A Peek Into The Everyday
Marie-Claude Lacroix produces a hypnotic array of contemporary still life paintings, focusing on close-up encounters with materials that evoke destruction and precarity. Glass, metal, clay, tapes, liquids, wood, and transparent papers are zoomed in on her gorgeously realistic yet captivatingly surreal paintings that celebrate the beauty of texture, light, and shadow.
I would describe my aesthetic as being clean, delicate, and graphic – I found it around five years ago, at the end of my Bachelor in Fine Arts. I have always been attracted to realism, but my first years of paintings were such a love and hate relationship. It took some years of technical explorations before the process began to be enjoyable.
Currently in the second year of MFA at Concordia University, in MTL, the artist focuses on painting, reading, and research. Marie-Claude photographs her desired set up with a variety of angles and uses of lighting to find her perfect image, which is then the only thing she refers to during the painting process.

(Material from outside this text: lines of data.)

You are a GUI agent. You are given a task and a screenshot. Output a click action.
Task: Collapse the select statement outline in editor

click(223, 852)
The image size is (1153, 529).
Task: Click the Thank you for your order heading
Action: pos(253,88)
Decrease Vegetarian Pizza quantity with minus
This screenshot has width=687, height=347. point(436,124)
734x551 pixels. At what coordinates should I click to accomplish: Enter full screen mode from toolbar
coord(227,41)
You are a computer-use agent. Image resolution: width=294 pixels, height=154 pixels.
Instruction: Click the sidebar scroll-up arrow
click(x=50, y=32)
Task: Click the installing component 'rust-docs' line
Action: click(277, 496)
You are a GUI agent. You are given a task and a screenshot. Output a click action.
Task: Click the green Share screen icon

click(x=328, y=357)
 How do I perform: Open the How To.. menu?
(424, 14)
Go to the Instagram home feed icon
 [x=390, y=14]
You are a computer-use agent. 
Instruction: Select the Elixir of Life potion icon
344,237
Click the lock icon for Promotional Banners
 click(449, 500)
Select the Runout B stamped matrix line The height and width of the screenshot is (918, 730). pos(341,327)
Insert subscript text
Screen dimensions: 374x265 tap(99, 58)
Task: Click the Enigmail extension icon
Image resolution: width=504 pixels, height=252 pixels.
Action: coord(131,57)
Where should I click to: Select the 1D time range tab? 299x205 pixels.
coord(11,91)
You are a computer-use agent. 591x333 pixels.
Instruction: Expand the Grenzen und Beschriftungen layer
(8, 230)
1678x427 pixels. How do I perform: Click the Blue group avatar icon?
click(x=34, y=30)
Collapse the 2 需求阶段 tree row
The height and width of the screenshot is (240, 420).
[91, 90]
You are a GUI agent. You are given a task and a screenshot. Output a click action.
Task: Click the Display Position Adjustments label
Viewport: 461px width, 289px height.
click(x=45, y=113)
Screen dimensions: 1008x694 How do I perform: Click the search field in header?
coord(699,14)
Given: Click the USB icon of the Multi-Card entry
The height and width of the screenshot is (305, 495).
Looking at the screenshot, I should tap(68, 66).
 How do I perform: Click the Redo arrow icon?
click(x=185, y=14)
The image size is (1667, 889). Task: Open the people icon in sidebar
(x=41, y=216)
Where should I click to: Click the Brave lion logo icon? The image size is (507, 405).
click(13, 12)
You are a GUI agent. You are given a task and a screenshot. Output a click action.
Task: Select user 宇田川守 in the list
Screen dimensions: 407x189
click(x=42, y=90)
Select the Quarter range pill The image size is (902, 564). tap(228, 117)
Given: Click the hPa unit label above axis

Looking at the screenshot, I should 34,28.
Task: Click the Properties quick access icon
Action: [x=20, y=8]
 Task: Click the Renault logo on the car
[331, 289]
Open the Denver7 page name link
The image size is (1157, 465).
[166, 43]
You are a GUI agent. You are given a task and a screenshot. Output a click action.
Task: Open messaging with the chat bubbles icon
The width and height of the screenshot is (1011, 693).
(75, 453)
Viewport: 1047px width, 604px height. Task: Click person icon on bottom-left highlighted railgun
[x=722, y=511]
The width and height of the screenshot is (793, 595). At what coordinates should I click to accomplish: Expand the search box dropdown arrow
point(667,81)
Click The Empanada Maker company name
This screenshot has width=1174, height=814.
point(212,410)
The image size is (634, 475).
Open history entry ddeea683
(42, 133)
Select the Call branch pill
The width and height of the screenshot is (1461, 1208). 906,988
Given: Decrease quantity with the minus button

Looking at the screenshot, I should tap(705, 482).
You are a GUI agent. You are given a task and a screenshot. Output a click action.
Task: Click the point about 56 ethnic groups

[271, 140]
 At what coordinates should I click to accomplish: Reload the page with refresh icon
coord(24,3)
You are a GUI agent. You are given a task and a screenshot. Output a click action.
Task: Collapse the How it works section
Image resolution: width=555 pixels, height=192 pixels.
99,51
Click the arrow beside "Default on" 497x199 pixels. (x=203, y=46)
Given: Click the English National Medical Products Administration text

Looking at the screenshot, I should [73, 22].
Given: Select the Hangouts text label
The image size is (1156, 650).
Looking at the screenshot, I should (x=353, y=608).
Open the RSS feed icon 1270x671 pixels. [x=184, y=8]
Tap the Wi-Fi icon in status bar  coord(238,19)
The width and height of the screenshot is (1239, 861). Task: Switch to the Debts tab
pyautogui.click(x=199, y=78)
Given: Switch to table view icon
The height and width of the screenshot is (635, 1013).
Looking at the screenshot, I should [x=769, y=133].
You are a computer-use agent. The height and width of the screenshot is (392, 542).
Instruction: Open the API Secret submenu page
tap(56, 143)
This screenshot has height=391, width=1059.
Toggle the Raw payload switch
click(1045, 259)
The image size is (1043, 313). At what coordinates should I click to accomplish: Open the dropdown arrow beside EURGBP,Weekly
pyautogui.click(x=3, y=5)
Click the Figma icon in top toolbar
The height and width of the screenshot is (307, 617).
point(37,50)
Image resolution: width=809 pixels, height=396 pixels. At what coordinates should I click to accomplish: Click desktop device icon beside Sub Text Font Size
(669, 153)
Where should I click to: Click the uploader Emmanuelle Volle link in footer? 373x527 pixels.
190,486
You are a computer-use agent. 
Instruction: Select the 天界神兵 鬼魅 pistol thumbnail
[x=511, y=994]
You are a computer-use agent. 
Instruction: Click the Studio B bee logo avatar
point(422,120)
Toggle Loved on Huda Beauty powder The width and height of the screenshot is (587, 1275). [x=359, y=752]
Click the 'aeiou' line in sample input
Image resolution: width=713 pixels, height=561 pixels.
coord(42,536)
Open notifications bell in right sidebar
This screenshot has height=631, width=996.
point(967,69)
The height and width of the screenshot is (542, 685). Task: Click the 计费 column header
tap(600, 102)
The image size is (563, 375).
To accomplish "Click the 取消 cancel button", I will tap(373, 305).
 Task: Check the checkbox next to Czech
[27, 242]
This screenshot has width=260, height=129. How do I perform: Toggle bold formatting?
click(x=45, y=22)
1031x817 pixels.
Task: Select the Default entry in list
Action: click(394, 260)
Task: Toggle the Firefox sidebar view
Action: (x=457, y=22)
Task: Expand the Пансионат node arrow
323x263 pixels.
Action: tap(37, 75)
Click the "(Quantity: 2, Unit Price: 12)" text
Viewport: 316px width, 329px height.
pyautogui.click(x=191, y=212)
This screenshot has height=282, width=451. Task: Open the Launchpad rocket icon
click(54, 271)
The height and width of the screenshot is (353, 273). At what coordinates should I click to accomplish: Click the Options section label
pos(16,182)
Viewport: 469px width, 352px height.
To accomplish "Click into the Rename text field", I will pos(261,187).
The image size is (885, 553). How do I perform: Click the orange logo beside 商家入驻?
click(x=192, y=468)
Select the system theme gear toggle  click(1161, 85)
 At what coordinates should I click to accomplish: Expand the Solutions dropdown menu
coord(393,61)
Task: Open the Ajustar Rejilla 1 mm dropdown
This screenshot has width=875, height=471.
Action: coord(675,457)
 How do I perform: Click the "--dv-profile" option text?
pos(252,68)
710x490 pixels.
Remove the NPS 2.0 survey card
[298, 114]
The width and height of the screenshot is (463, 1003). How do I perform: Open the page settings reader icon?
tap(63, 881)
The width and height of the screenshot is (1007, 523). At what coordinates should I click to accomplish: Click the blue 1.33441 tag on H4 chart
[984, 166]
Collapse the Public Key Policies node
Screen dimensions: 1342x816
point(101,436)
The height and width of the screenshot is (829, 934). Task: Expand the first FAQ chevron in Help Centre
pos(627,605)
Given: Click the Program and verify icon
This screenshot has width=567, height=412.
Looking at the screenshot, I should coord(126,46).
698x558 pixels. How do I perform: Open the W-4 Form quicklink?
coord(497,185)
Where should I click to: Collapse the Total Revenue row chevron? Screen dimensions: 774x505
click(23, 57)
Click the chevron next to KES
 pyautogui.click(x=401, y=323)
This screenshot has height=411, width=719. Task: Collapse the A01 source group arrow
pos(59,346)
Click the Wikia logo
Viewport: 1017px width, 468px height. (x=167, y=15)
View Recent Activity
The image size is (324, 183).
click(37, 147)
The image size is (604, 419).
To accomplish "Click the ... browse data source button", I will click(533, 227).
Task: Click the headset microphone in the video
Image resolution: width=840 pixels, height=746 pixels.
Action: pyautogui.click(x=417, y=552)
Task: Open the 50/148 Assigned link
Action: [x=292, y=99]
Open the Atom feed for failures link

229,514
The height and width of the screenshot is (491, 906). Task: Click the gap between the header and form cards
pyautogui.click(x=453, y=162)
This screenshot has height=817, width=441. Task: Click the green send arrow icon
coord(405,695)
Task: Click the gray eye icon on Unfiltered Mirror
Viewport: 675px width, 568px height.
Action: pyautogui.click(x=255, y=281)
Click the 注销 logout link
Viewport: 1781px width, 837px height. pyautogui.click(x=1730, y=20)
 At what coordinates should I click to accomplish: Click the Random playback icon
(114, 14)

These paintings are the result of a systematic methodology, where mediums accumulate in order to generate incongruous environments. First, I make assemblages that will then be staged in small scale models. Accidents and playfulness are a big part of the process, with the idea of generating a space where a great tension reigns. The multiple altercations of the elements in these images symbolize moments of instability and upheaval. I try to evoke anxiety by depicting subjects that collide, sink, get pierced, tear.
Lacroix is currently working on something slightly different from her usual light and dark still lives. “This series is darker and more intimate. My recent research on control, security, and anxieties made me shift from the very colorful, formal, small paintings I was doing the past years, to the much bigger and somber work I am doing now. I feel it’s more grounded, ambiguous, and sensitive.” Perhaps her work is inspired by recent events around the world that have called her to explore such themes.
Using her delicate technique and studying eye, Marie-Claude Lacroix explores the relation between materiality, vulnerability and ambiguity.